William Bennett, a conservative Republican, well describes the most pressing social problem of our time in his book (with co-authors), Body Count (Simon & Schuster, 1996). He makes crystal clear the connections between crime and psychoactive substance abuse. He reports on page 66, What the literature suggests is that alcohol, like drugs, acts as a multiplier of crime
. An estimated 10.5 million Americans are alcoholics and 73 million Americans have been directly affected by alcoholism in some form. Indeed, talk to an ER doctor sometime about alcohol -- representative is Mike's note, take a look.
While I agree wholeheartedly with Bennetts definition of the problem I cannot now agree with all of his recommended solutions. Despite the fact that he reports on pages 178-9 that the best studies (including one by Rand Corp.) have found that a dollar spent on treatment programs is worth seven spent on interdiction efforts, he ends the book with a focus on increasing interdiction efforts. He bases this advice on his interpretation of one-year increase in cocaine prices (in the U.S.) associated with production disruptions in Colombia. That is, according to Bennett, Interdiction works, just look at 1990.
Apparently the Drug War czar, former general Barry McCaffrey liked Bennetts reasoning because he received Congressional approval to spend an additional $1.5 billion on Colombian interdiction efforts this next year. If we believe the Rand study, that translates into $10.5 billion worth of reduced consumption if the funds were spent on treatment programs in America instead on jungle fighting in Colombia.
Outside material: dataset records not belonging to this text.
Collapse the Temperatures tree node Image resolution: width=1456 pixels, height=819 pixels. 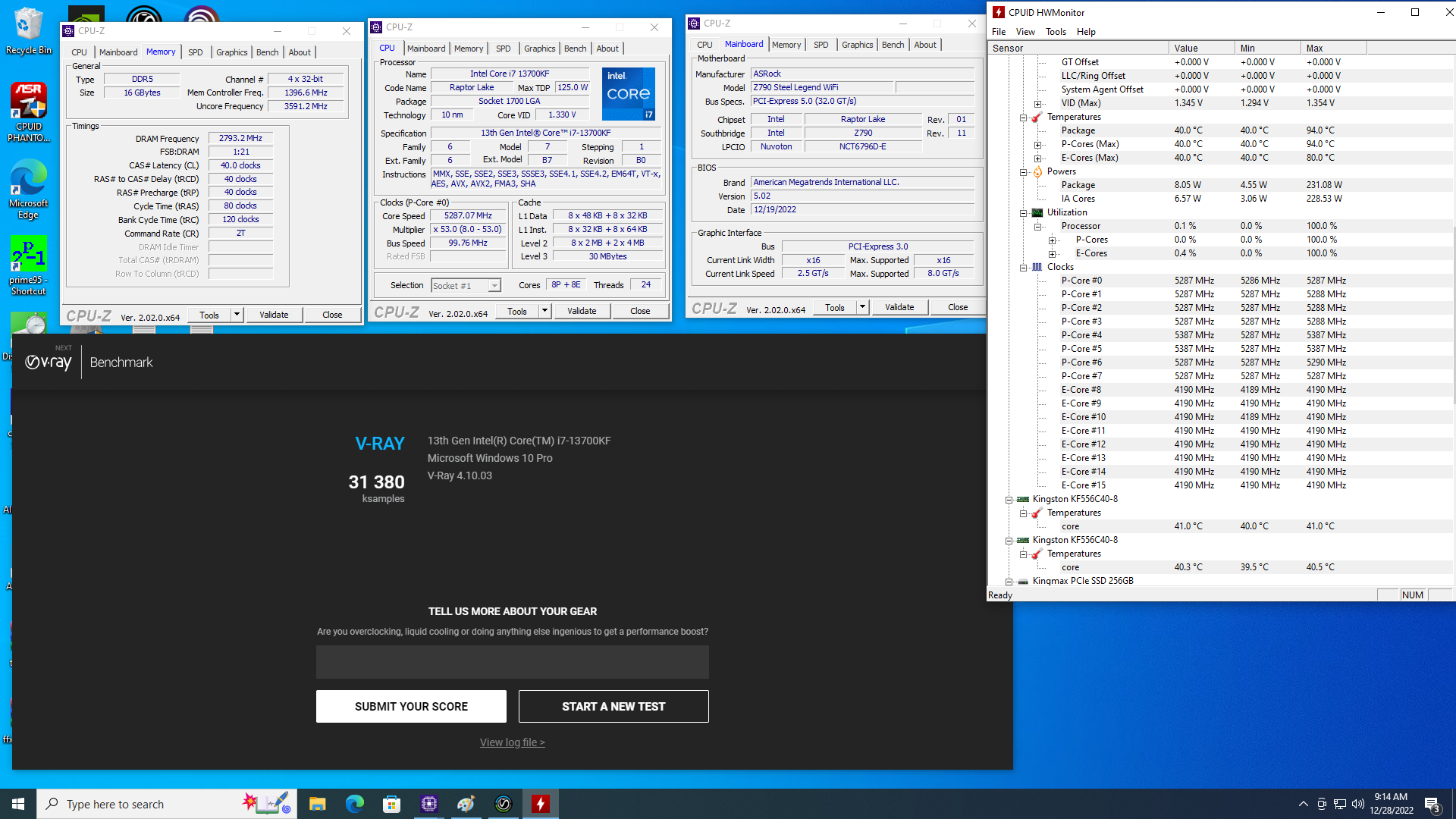tap(1023, 118)
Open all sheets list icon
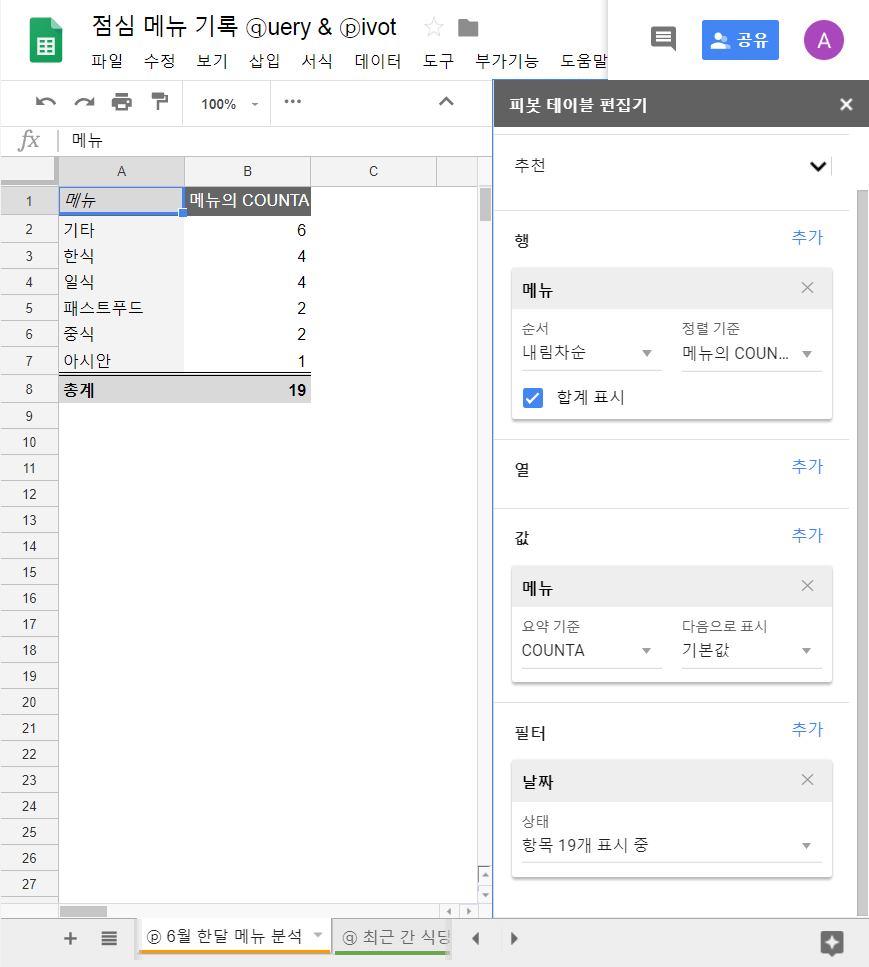Image resolution: width=869 pixels, height=967 pixels. coord(110,938)
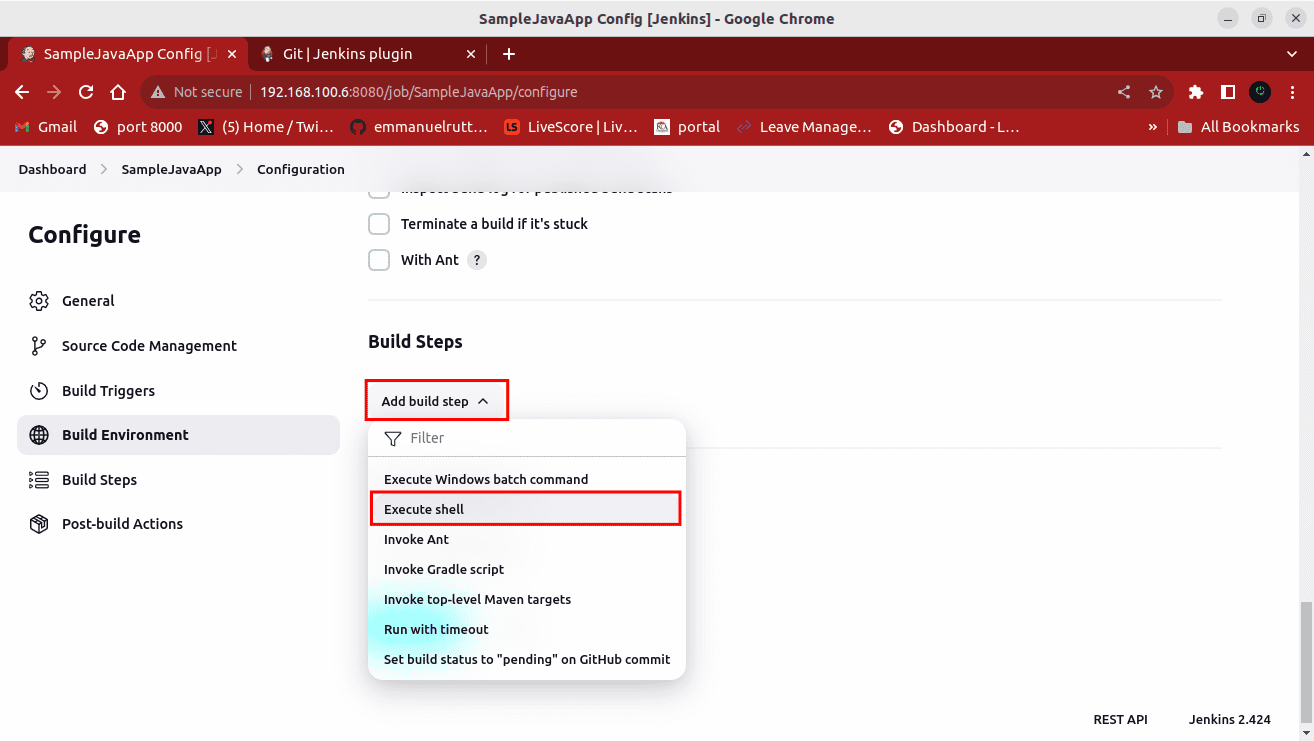Image resolution: width=1314 pixels, height=741 pixels.
Task: Click the General gear icon in sidebar
Action: pyautogui.click(x=39, y=301)
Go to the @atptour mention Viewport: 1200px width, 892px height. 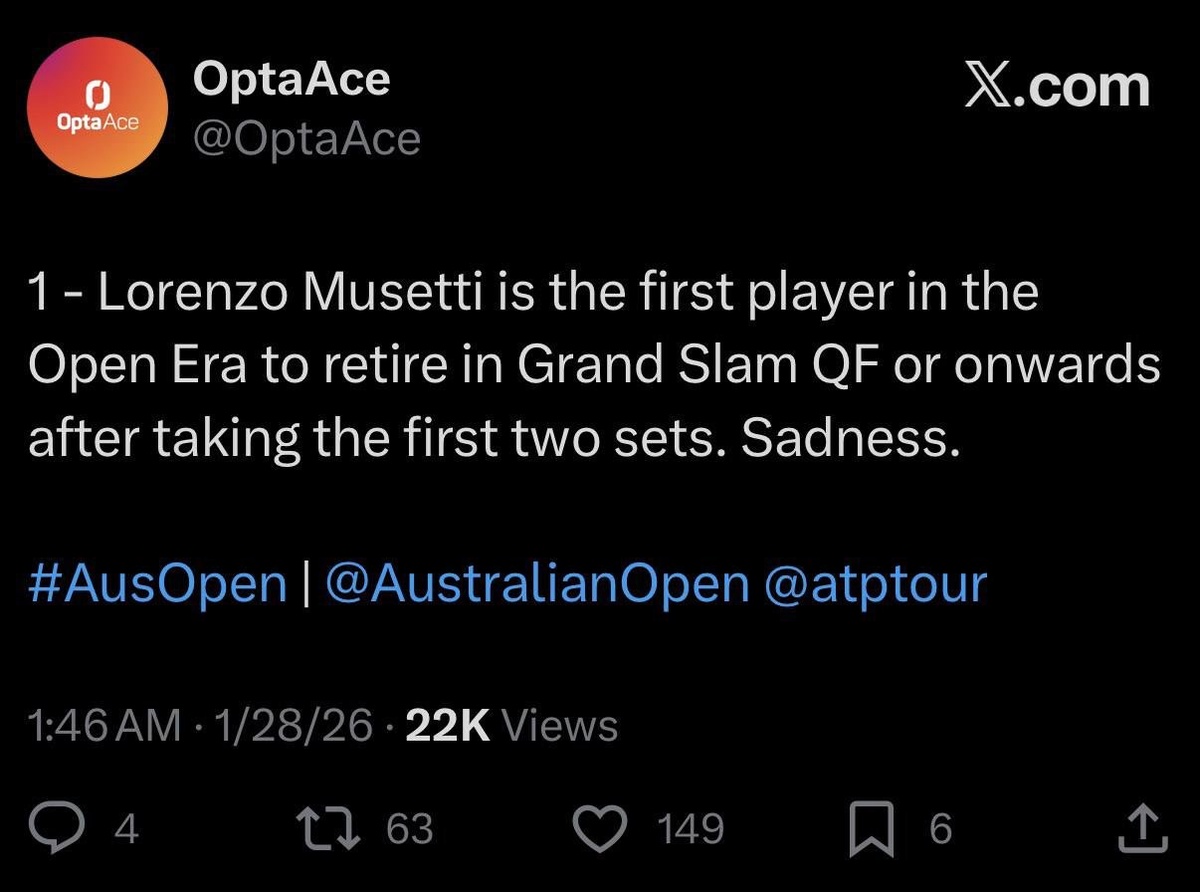coord(875,583)
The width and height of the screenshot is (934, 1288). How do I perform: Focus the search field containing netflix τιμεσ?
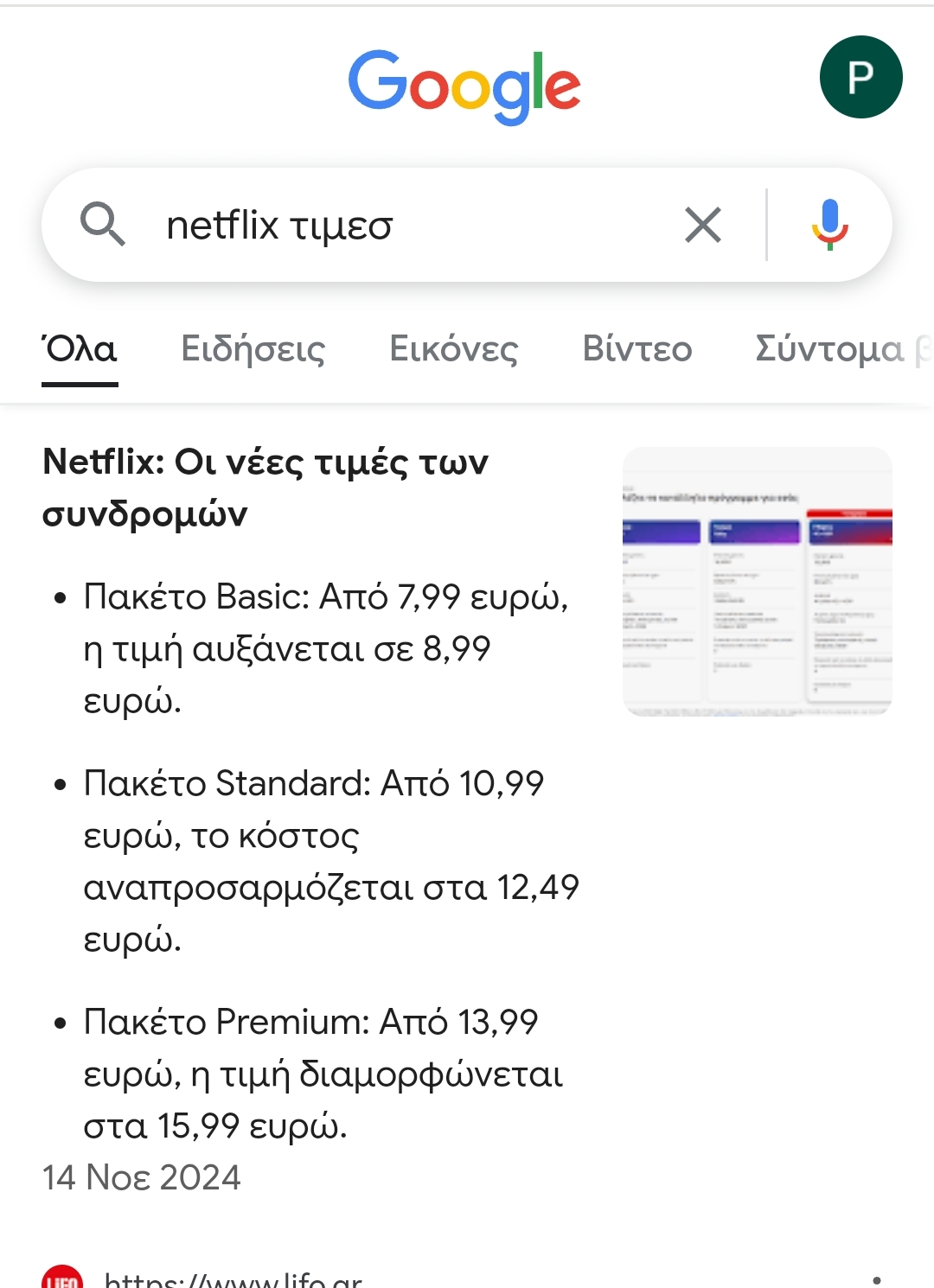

Moreover, we now have more data to look at than the 1990 figure that Bennett saw as so crucial to his prescriptions. And the news is grim indeed. A February 1999 study by ABT Associates prepared for the Office of National Drug Control Policy shows prices for cocaine on American streets falling continuously through the 1980s and 1990s. In 1983 the street price for a gram of cocaine was about $350 and now its about $200. These data raise very serious questions about the potential success of interdiction efforts.